**Arbeitsanweisung**
Gib den Inhalt des Übungstexts in zwei Sätzen wieder.

Von Harald Berlinghof
Mannheim. Der Schiffsunfall in der Nacht auf Dienstag auf dem Rhein beim Terminal Nord der Mannheimer Hafenanlagen passierte ganz in der Nähe des Tanklagers der Firma Interterminals, wo Chemikalien und Gefahrgüter in hochmodernen Anlagen gelagert werden. Bei solch einer Konstellation - Havarie und Gefahrgutlager - schrillen bei den Feuerwehren und Rettungskräften alle Alarmglocken. Doch es ist noch mal gut gegangen. Das Sinken des Schubverbandes, bestehend aus dem 110 Meter langen Schubschiff "Orfeo I" und dem davor liegenden 70 Meter langen Leichter "Orfeo II", wurde verhindert. Anschließend konnte das Doppelschiff vom Rhein in den Mühlauhafen verschoben werden. Beide Bestandteile des Schubverbandes waren mit Containern beladen. Beschädigt wurde bei der Havarie nur der vorne liegende Leichter.

**Bereitgestellte Daten**
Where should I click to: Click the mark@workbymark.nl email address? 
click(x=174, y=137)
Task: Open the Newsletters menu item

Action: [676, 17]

**Lösung**
In der Nacht auf Dienstag ereignete sich auf dem Rhein beim Terminal Nord der Mannheimer Hafenanlagen ein Schiffsunfall nahe dem Tanklager der Firma Interterminals, in dem Chemikalien und Gefahrgüter gelagert werden. Das Sinken des mit Containern beladenen Schubverbandes aus "Orfeo I" und "Orfeo II" wurde verhindert, das Doppelschiff wurde in den Mühlauhafen verschoben, und beschädigt wurde nur der vorne liegende Leichter.